To assuage my guilt, I try to cook for her. Real food. Manly food. Not especially manly food, because I don't like to grill. My last grilling experience... The grill caught on fire. I was making hamburgers. Little balls of ground beef. Not gourmet, just simple hamburgers. Easy, delicious, what could go wrong? The grill could catch on fire. I know, it's a grill. The fire is how you cook things. That turned into a massive grease fire right under my burgers. Those burgers, they turned into something between a hockey puck and a racquetball.
So, since it does not involve being angered near a grill, I made marmalade. I scoured the Internet for nearly 7 minutes to find the perfect recipe. Most of the recipes read like this: 14 pounds of oranges, 37 pounds of sugar, a home commercial cannery, and a dromedary camel. Not having a camel, only a few oranges, and no desire for a post apocalyptic store of orange marmalade, I nearly gave up the whole project. Ultimately, I four a recipe that made only one, normal sized jar. I read it, took some ideas and then made my own recipe. So here is what I did.
1.5 oranges... I ate half of that second orange, but i probably shoud've used it.
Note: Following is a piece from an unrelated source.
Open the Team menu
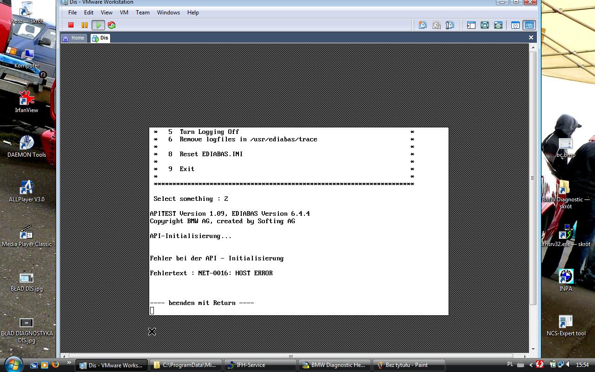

I did put the peel into the concoction. I actually used a blood orange and half a regular orange because I was going for a slightly different flavor.
1 lime. This is keeping with that "slighty different flavor."
1/4 C sugar. This is not particularly sweet. Add more sugar if you prefer.
1/4 C water.
Wash the oranges and lime, then slice them thin with the peel on. I then threw them into a food processor and hit pulse a few times to make them smaller. With mixed results.
Throw everything into an appropriately sized saucepan and let it boil. Your goal here is to boil the water, dissolve the sugar and start softening this oranges. Let that go about 10 minutes, then turn it down to simmer for the next half hour. Remove the pan from the heat and read a good book. After waiting until your marmalade has made progress on its way to cooling or you have made sufficient progress toward total consciousness, place your marmalade into 1 appropriately sized jar.
Unless you are planning on stockpiling marmalade in case the whole Y2K thing finally catches up to us, you don't need to do any ridiculous canning process. Just throw it in the fridge until you are ready to make cupcakes.